【レビュー】イヒ・リーベディヒ ~世界を滅ぼした魔王の恋~
異世界もの、というとあなたは一体、どのようなイメージがあるでしょうか?
今の世界とは全く違う環境で、チートやハーレムを満喫する状況でしょうか?それとも最弱キャラに転生し、苦労を強いられる。あるいはチートなしで地道に自分のレベルを上げていく状況でしょうか……
おそらく多くの作品は「楽しさ」「痛快さ」を求めているのであり、今回のような「悲しさ」というのを求めているのは(一部のダークファンタジー等は除いて)それほど多くないかと思われます。
ちなみに、本作は短編です。
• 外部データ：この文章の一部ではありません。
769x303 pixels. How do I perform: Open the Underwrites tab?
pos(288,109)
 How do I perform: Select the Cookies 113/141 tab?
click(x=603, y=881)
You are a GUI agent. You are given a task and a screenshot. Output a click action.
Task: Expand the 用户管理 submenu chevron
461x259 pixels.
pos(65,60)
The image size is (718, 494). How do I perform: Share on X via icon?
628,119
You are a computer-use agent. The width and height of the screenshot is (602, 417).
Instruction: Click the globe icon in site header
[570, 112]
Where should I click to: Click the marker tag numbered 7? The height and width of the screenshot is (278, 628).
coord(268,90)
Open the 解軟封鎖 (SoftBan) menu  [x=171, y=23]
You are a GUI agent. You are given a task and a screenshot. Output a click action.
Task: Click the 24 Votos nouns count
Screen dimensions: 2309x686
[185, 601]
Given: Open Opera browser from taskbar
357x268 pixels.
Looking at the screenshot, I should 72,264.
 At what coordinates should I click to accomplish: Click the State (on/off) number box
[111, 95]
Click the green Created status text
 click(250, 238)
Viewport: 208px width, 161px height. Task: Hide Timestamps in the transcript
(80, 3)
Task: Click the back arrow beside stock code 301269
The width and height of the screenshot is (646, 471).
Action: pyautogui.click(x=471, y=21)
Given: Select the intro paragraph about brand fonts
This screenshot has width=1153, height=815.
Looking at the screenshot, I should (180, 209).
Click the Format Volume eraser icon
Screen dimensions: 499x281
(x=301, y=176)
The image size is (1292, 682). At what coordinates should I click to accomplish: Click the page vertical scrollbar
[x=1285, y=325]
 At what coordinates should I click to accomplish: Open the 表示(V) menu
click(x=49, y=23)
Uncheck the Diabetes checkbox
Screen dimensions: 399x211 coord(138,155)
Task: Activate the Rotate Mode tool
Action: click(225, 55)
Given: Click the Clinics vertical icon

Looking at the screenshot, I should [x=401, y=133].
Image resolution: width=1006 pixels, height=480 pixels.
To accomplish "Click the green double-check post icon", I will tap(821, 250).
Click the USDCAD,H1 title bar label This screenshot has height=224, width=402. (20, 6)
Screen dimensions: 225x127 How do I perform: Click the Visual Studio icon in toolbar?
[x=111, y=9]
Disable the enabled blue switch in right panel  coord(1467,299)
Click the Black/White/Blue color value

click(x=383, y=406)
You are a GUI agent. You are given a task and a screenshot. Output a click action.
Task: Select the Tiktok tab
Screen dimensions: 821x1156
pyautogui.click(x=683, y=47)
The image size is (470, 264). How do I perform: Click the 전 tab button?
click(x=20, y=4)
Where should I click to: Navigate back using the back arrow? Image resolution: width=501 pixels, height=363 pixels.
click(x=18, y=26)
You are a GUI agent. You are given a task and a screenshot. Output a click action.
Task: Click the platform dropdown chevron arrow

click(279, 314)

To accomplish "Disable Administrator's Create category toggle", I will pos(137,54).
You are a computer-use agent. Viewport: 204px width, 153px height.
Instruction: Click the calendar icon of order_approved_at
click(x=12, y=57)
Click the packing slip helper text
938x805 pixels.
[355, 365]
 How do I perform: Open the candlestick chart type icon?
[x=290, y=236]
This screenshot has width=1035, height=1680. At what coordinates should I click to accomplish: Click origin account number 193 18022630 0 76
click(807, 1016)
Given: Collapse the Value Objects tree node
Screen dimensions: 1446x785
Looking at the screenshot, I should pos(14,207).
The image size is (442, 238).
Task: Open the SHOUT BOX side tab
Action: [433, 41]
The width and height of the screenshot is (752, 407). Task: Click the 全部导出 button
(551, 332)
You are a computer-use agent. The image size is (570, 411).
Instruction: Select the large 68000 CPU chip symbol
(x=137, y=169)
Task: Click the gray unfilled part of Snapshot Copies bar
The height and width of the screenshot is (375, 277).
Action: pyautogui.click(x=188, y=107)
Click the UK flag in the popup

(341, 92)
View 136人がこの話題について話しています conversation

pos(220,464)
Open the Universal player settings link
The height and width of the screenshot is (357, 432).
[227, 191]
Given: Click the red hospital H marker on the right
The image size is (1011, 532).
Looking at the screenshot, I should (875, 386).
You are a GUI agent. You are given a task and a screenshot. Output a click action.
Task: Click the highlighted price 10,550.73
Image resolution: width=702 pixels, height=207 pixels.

1話完結で、全体が10,000字にも満たない作品。
物語はいきなりクライマックスで始まる展開。そして間もなく明らかにされる勇者と魔王の存在。結末はたぶん……と思ったら、
見事に裏切られました。
もちろん、いい意味で。
これは果たしてハッピーエンドなのか?それともバッドエンドなのか。個人的にはハッピーエンドだと思いたいですね。しかしそれは読者の方にお任せするということで。
そして最後に登場するタイトルの意味。伏線の回収もまた、見事です。世界を滅ぼす、というと暗いイメージがありますが、そんな「常識」が一瞬でひっくり返ってしまう……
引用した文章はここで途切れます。